§ WHAT IS BEING ASKED
Look at each line of the listing. Copy those that hold the string "Given".
DATASET EXCERPTS section start
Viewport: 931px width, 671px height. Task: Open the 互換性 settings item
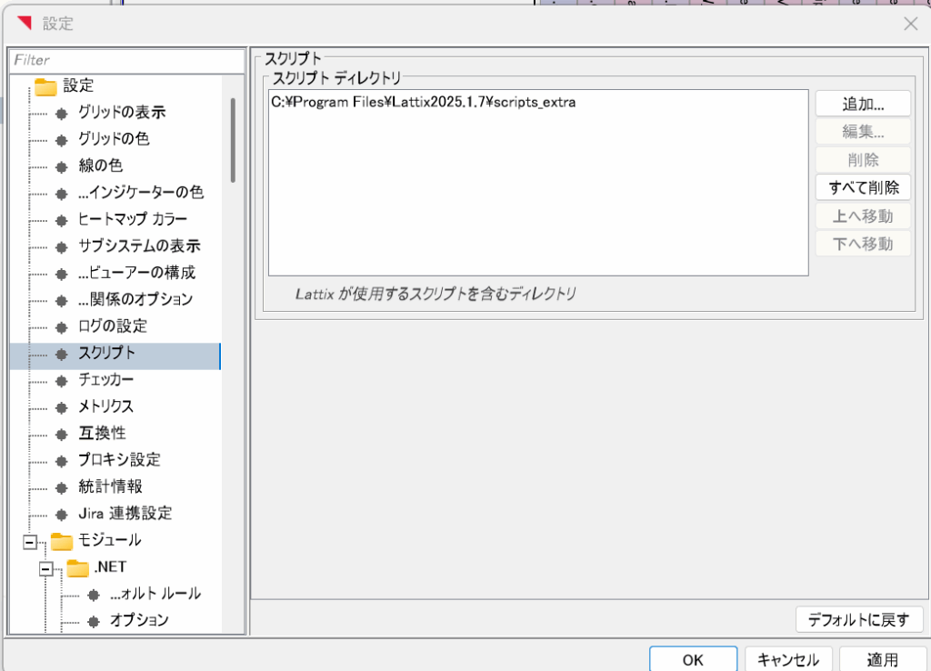[102, 433]
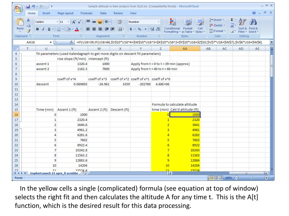Click the Percent Style icon

click(139, 29)
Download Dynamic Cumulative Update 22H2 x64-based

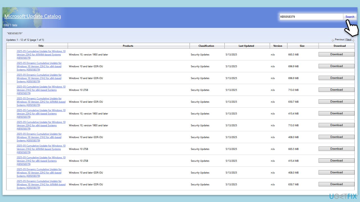click(336, 66)
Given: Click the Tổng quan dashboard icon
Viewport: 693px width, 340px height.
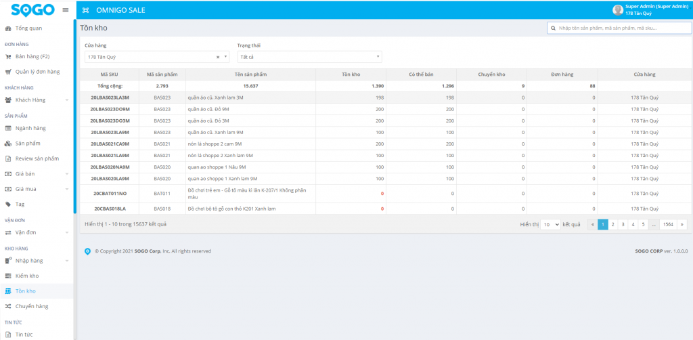Looking at the screenshot, I should click(x=8, y=28).
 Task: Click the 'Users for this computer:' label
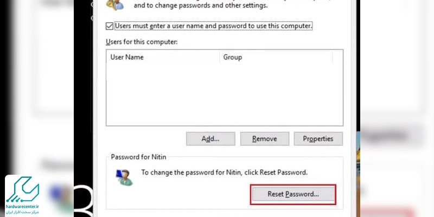(142, 42)
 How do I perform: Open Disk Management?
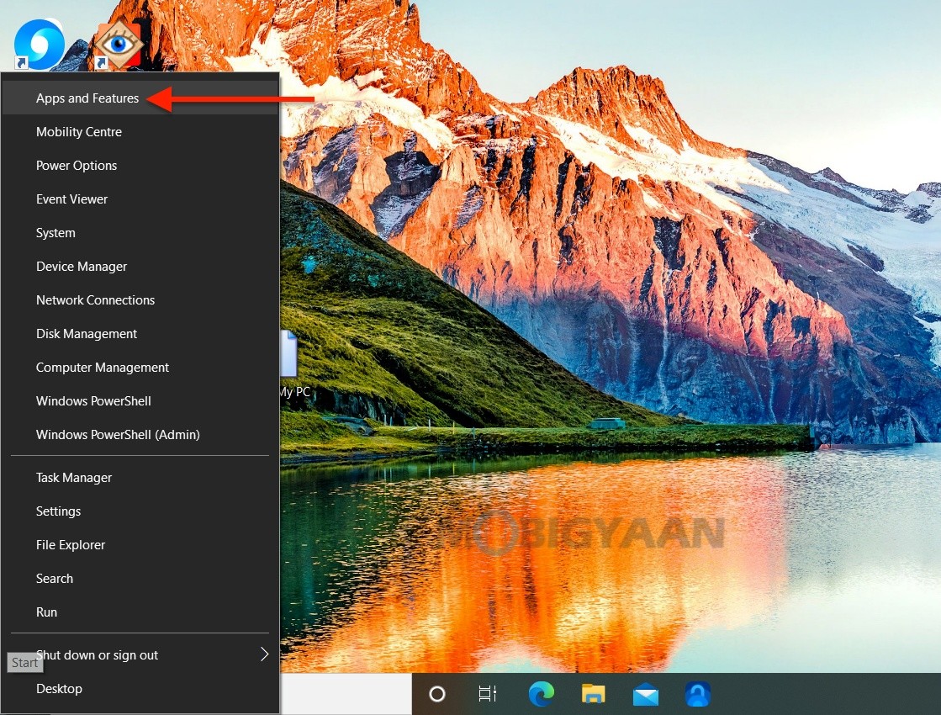(87, 333)
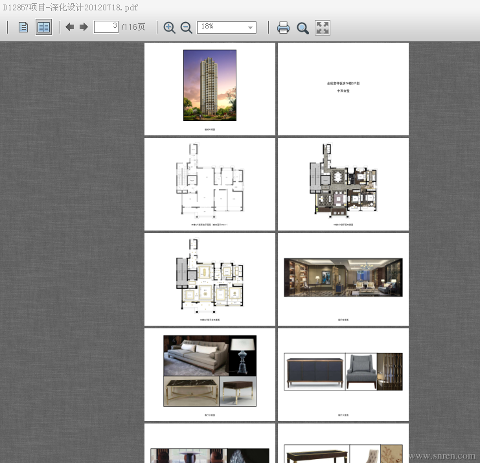
Task: Open the title text page thumbnail
Action: (343, 89)
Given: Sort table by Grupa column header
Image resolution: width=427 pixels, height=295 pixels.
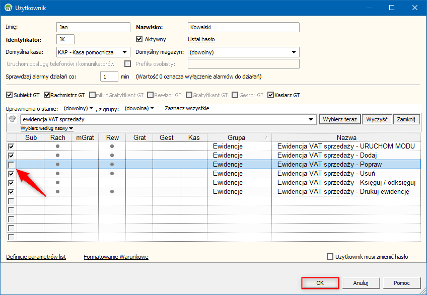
DATASET EXCERPTS section end
§ ANSWER TO THIS EXERCISE
Given: Click the Tổng quan dashboard icon
Given: Sort table by Grupa column header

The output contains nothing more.